The only difference this time is they have raised the pitch with the choicest expletives, unheard of earlier. This only goes to show that Indian politics has taken a turn for the worse, and that this election is more chaotic than ever before. Notwithstanding this, the BJP is fighting hard, leaving no stone unturned in this swirling vortex of allegations and accusations to win the confidence of the electorate, but this is not going to be an easy task.

K.R. Srinivasan

Secunderabad, Telangana

Wetlands in peril

It was shocking to read that Kerala has lost 98 per cent of its mangroves in the last 50 years thanks to unplanned industrialisation and urbanisation (“Silent SOS”, May 3). Cattle foraging for food from garbage heaps is not an uncommon sight in any Indian city. Many cows die from consuming plastic. The indiscriminate dumping of plastic waste in the ocean also impacts sea life, ultimately affecting the health of the people who consume seafood. Unless every citizen realises the dangers of polluting rivers with plastic and medical waste, no rules, laws, and regulations will bring in the desired result.

I have pasted copies of this photo essay on the notice board of my apartment in order to spread awareness about our endangered ecosystem.

R.V. Baskaran


Neighbourhood first

In a clear departure from Nehru’s “China first” policy, India has moved with the “neighbourhood first” policy, as is evident in Prime Minister Narendra Modi’s visit to Bhutan and S. Jaishankar’s visit to Nepal (“Neighbourhood niggles”, May 3).
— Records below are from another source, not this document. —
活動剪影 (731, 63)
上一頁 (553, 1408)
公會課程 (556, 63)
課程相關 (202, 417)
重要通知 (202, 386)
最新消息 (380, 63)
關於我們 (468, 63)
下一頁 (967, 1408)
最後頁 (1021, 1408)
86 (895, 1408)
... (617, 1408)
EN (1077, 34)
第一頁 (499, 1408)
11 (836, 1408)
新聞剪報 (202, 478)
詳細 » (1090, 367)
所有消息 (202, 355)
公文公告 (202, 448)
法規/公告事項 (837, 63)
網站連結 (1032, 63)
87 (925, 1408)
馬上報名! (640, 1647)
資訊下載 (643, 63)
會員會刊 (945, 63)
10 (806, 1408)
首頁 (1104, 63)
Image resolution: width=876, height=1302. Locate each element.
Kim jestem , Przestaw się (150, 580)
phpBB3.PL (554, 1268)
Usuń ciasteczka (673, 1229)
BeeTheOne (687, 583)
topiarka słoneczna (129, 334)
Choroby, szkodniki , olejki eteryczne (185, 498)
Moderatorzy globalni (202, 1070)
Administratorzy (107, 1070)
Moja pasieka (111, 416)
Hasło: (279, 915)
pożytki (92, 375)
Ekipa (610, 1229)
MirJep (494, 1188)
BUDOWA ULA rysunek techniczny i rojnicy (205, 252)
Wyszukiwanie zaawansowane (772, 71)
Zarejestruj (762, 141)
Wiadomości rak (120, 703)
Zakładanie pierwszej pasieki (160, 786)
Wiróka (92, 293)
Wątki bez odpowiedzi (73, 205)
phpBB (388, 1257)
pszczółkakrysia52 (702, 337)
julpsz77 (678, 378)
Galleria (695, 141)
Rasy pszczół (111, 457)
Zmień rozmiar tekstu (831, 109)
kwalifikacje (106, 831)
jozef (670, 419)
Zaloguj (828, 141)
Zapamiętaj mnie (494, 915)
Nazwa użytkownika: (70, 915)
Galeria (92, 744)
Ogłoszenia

Modi’s visit to Bhutan underscores the growing importance accorded to Bhutan at a time when China is mounting pressure on Bhutan for a favourable border settlement and demanding bilateral ties despite having no formal diplomatic relations with Bhutan.

The joint statement issued after Modi’s visit to Bhutan, “Bharat for Bhutan and Bhutan for Bharat”, is an example of India’s “Neighbourhood First” policy and how it addresses the elephant in the room in order to exorcise the ghost in the neighbourhood.